───── Listed records

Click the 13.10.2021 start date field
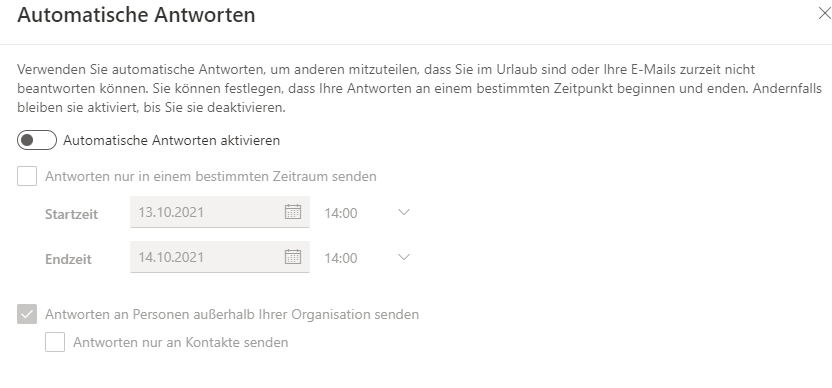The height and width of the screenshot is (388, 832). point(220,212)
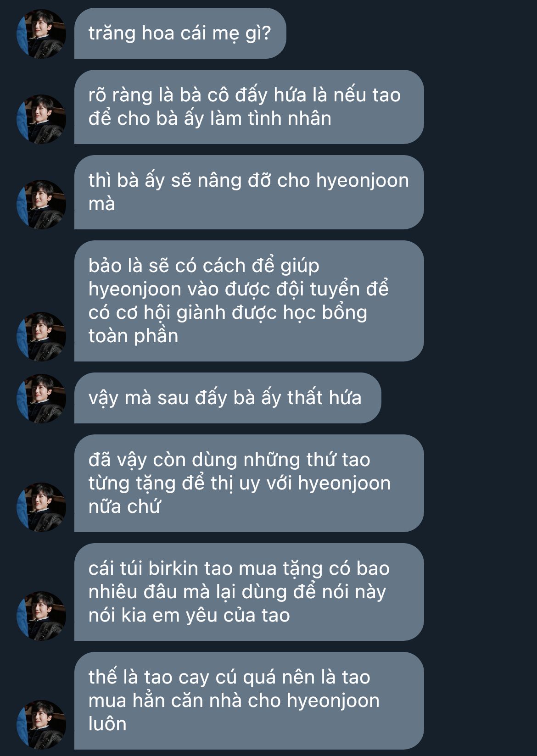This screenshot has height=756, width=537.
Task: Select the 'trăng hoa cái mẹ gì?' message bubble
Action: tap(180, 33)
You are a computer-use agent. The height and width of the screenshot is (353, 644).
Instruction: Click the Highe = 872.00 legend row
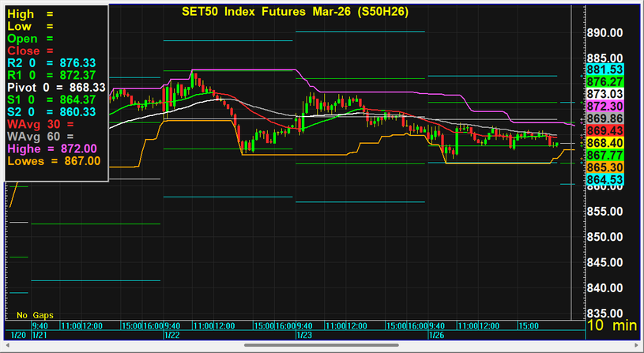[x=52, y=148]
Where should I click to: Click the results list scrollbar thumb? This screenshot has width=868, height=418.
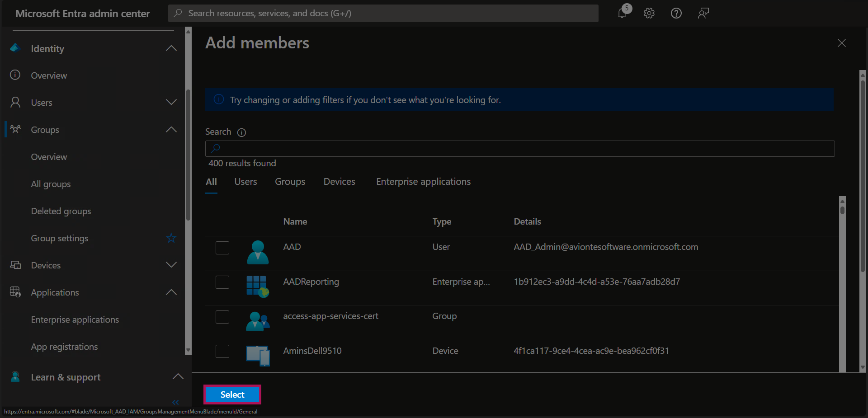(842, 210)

──────────
───── Listed records

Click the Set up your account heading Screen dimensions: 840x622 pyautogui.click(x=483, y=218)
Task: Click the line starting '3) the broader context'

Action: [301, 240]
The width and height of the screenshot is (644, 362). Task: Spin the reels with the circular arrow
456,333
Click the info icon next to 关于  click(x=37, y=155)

──────────

### Exercise requirements
What are the lines above, starting at the one with "Click the Set" and ending at the one with "Click the info"? Give them again exactly, and only them.

### Task solution
Click the Set up your account heading Screen dimensions: 840x622 pyautogui.click(x=483, y=218)
Task: Click the line starting '3) the broader context'

Action: [301, 240]
The width and height of the screenshot is (644, 362). Task: Spin the reels with the circular arrow
456,333
Click the info icon next to 关于  click(x=37, y=155)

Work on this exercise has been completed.